Personal information
- Date of birth: 5 August 1996 (age 29)
- Position: Midfielder

Team information
- Current team: Stellenbosch
- Number: 12

Senior career*
- Years: Team / Apps / (Gls)
- 2018–2019: Uthongathi / 6 / (0)
- 2019–2021: African All Stars
- 2021–2023: Marumo Gallants / 32 / (0)
- 2023–2025: TS Galaxy / 29 / (1)
- 2025–: Stellenbosch / 26 / (2)

= Thato Khiba =

South African soccer player (born 1996)

Thato Khiba (born 5 August 1996) is a South African soccer player who plays as a midfielder for Stellenbosch in the South African Premier Division.

In his early career, he played for the reserve team of Kaizer Chiefs.
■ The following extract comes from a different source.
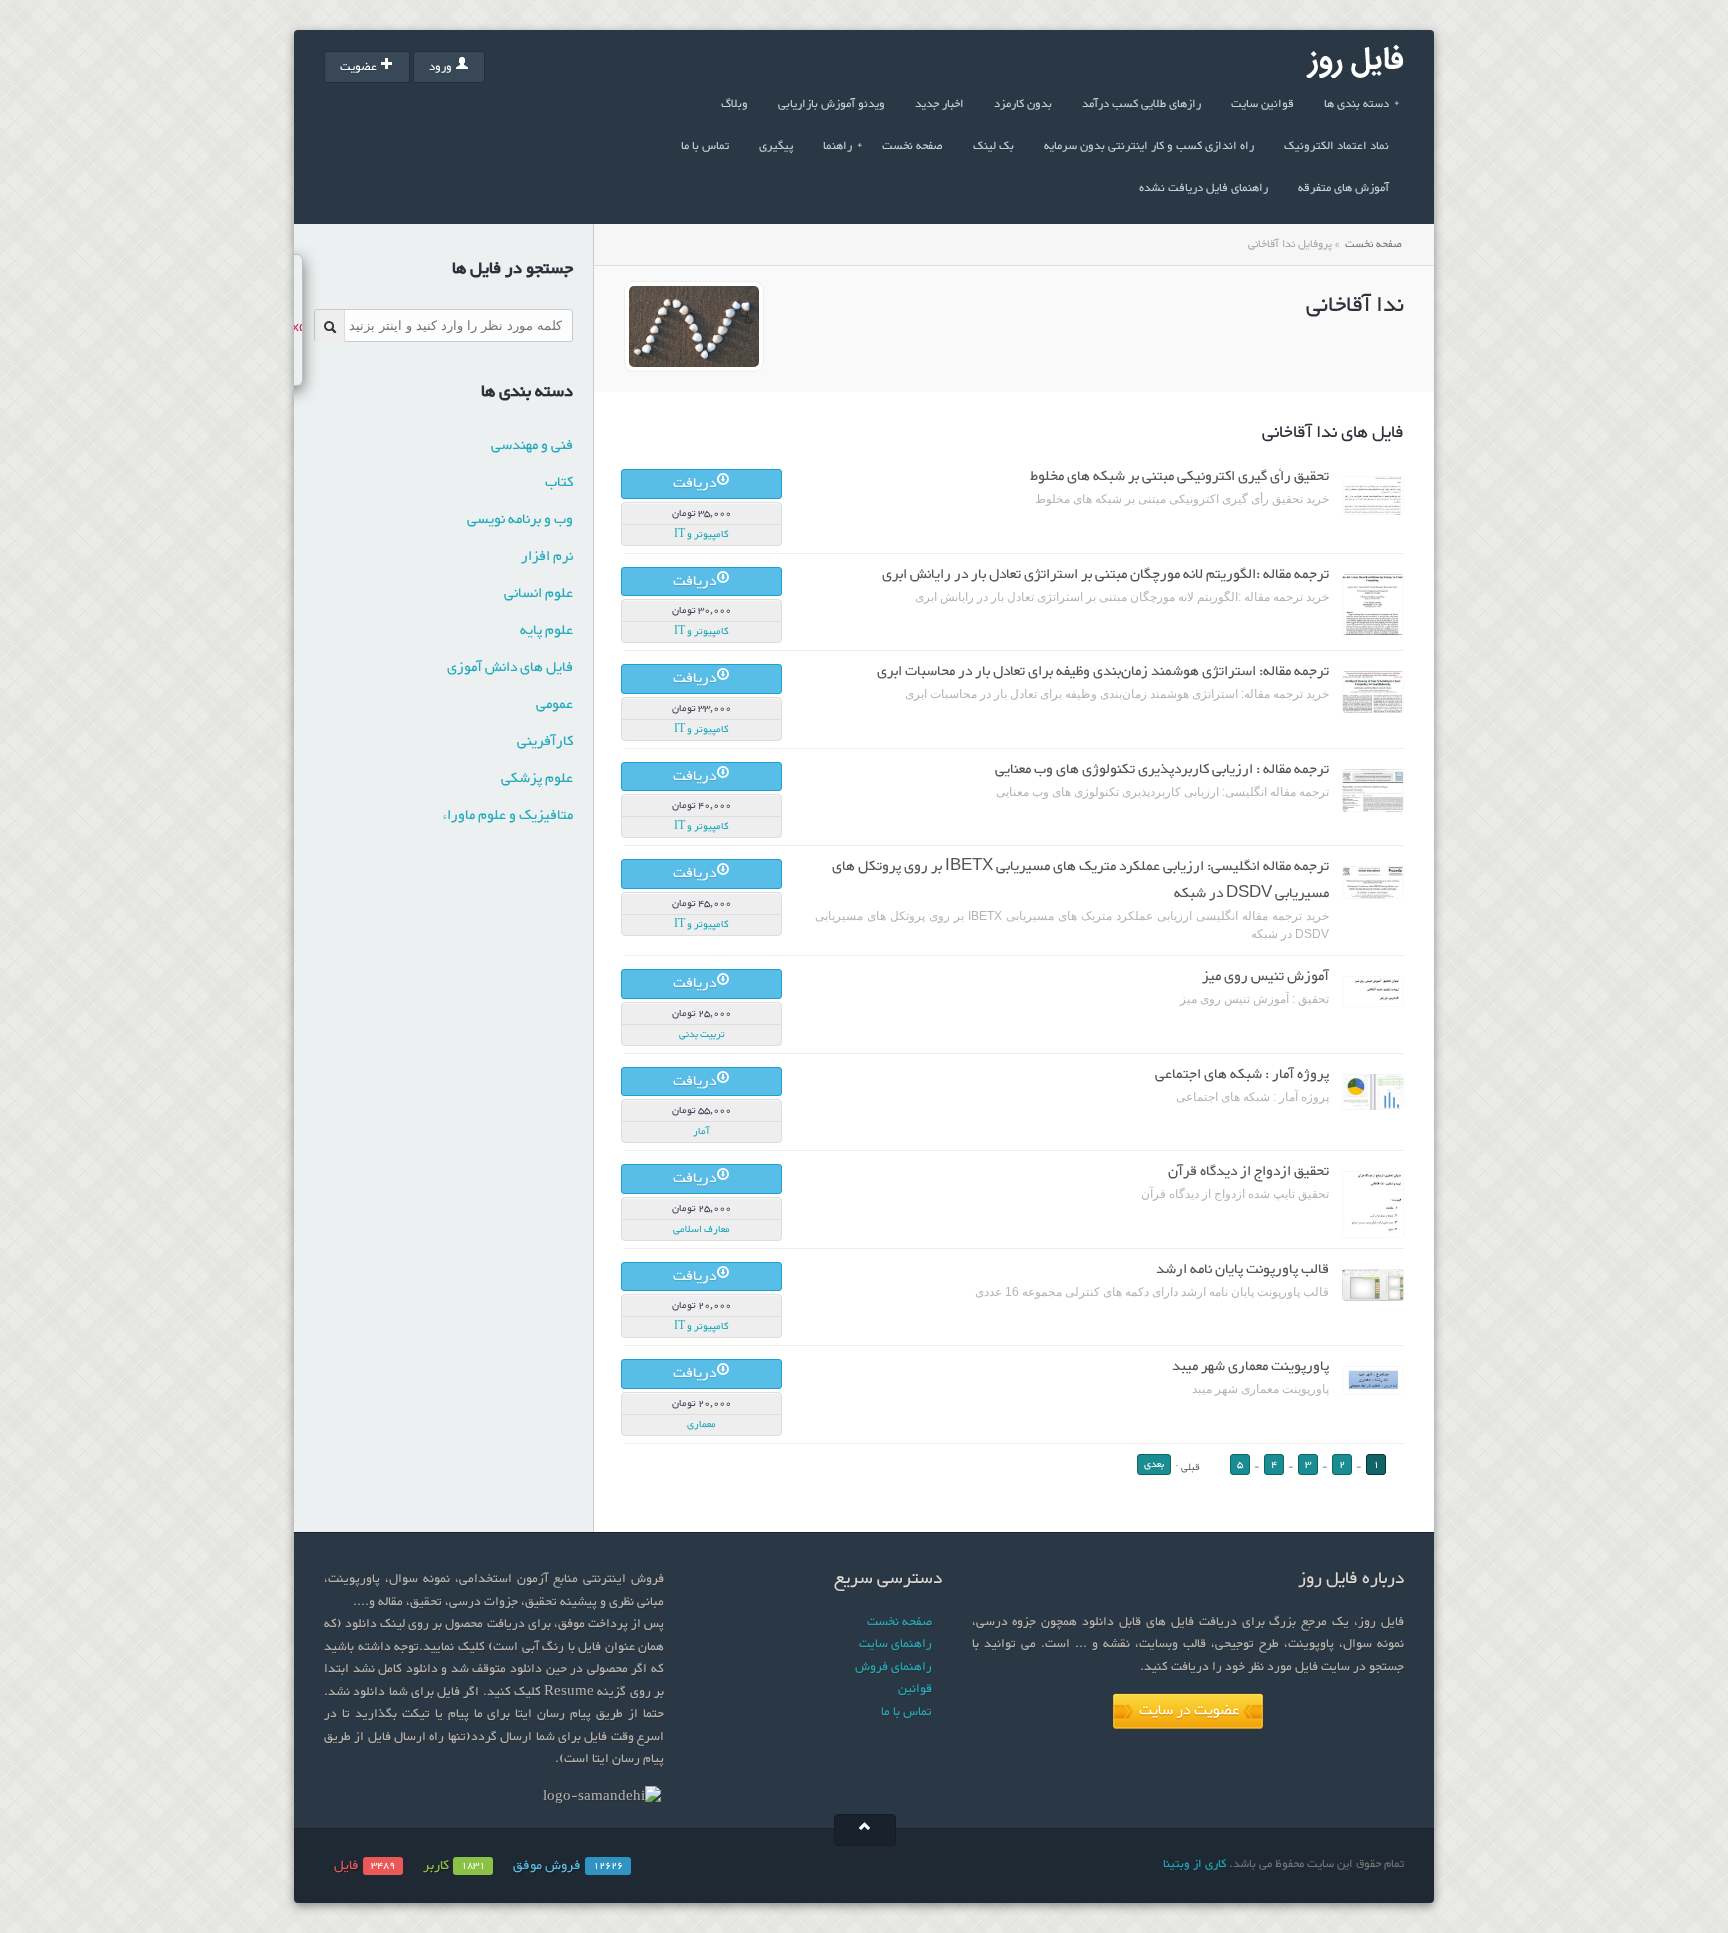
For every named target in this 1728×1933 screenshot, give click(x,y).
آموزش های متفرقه (1343, 188)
Being released in August 2018, he contested the 2018–19 National First Division with Uthongathi before moving down to the third tier and African All Stars. He eventually earned a transfer to Marumo Gallants. Here, he made his first-tier debut in the 2021-22 South African Premier Division. With the Marumo Gallants, Khiba among others reached the semi-final of the 2022-23 CAF Confederation Cup. When Marumo Gallants were relegated in 2023, Khiba remained in the Premier Division through a transfer to TS Galaxy.

Reports about a transfer to a larger club began to surface in 2024, intensifying in January 2025. The transfer to Stellenbosch was confirmed in January 2025.